Japońscy Szpiedzy W Rosji - Alternatywny Widok

Spisu treści:

Japońscy Szpiedzy W Rosji - Alternatywny Widok
Japońscy Szpiedzy W Rosji - Alternatywny Widok

Wideo: Japońscy Szpiedzy W Rosji - Alternatywny Widok

Wideo: Japońscy Szpiedzy W Rosji - Alternatywny Widok
Wideo: Jeśli zobaczysz to na niebie, masz kilka sekund na ukrycie 2024, Październik
Anonim

Wojna rosyjsko-japońska 1904-1905 pokazał nie tylko, że rosyjski rząd był absolutnie nieprzygotowany do ochrony swoich interesów na Dalekim Wschodzie, ale także, jak poważnie Japonia potraktowała rozwiązanie swoich problemów kontynentalnych …

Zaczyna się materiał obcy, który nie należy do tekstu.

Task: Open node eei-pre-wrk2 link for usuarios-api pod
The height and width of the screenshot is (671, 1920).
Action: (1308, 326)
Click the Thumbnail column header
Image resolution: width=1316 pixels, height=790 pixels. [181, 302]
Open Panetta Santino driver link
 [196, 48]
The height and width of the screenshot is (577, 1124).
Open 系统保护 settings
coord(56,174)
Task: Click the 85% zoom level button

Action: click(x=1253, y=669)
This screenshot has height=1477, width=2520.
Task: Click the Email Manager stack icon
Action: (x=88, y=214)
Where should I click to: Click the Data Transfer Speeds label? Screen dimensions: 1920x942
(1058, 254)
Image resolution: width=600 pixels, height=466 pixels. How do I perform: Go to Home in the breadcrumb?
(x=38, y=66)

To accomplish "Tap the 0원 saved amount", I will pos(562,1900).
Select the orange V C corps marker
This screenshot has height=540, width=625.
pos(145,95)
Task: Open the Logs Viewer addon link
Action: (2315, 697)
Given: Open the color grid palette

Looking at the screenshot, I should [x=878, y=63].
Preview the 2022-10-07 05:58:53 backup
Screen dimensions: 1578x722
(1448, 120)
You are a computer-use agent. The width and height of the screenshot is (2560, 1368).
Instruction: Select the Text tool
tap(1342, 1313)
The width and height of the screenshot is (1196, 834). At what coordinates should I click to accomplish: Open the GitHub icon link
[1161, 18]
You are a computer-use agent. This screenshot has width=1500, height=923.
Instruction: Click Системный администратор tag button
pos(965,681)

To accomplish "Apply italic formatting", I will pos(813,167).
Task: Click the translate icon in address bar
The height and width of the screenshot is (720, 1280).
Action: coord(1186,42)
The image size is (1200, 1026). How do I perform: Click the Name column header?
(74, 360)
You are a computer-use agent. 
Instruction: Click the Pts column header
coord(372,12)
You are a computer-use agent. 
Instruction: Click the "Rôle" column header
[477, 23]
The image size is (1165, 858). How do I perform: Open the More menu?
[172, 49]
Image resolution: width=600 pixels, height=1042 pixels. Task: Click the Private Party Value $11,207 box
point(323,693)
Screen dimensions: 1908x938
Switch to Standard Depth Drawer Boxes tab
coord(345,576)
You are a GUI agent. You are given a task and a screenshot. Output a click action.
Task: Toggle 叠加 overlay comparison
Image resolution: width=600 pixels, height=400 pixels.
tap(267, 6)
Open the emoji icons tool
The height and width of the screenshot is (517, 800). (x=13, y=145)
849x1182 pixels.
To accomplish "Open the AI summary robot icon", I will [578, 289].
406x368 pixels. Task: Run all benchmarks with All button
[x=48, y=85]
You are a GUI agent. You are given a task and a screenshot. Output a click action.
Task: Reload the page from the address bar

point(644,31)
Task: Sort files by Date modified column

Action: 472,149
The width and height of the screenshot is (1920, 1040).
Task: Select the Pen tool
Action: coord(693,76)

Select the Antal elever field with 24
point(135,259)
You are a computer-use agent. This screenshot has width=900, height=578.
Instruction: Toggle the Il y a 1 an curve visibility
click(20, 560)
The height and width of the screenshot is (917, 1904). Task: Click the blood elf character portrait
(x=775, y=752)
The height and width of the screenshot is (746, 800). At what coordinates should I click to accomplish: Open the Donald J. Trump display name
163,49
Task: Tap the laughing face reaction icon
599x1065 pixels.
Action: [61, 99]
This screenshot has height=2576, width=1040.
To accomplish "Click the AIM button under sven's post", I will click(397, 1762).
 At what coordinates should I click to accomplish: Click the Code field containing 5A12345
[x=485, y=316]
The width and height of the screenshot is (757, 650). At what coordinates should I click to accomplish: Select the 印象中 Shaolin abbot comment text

Wschód to delikatna sprawa

Analizując smutne skutki tej wojny dla Rosji, we wrześniu 1905 r. New York Times napisał: „To, co wydawało się nieistotne w oczach Zachodu, zostało wyraźnie rozpoznane i głęboko przeanalizowane przez mężów stanu w Tokio. Pod koniec wojny z Chinami zdali sobie sprawę, że wpływy rosyjskie uniemożliwiły Japonii określenie przebiegu wydarzeń na kontynencie, który należał do niej na mocy zwycięzcy. O ile oczy Zachodu przyćmione były z przyjemnością propozycjami cara w zakresie międzynarodowego arbitrażu i rozbrojenia, to przed bystrymi oczami Wschodu nie krył się fakt, że Korpus Armii Syberyjskiej został zreorganizowany i ulokowany nad rzeką Amur, a rosyjscy agenci operowali w Chinach.

Image
Image

Niewątpliwie na terytorium Mandżurii, Korei i Chin było wielu rosyjskich agentów. Ale tam, gdzie ich z oczywistych powodów nie było, było to bezpośrednio w Japonii. Język, kultura i wygląd uniemożliwiły penetrację rosyjskich agentów do Kraju Kwitnącej Wiśni. Z drugiej strony Rosja jest krajem wielonarodowym i orientalnym rysem nikogo nie zaskoczy. Wykorzystując to, japońscy szpiedzy na długo przed wybuchem działań wojennych bezwstydnie pracowali w samym sercu imperium rosyjskiego.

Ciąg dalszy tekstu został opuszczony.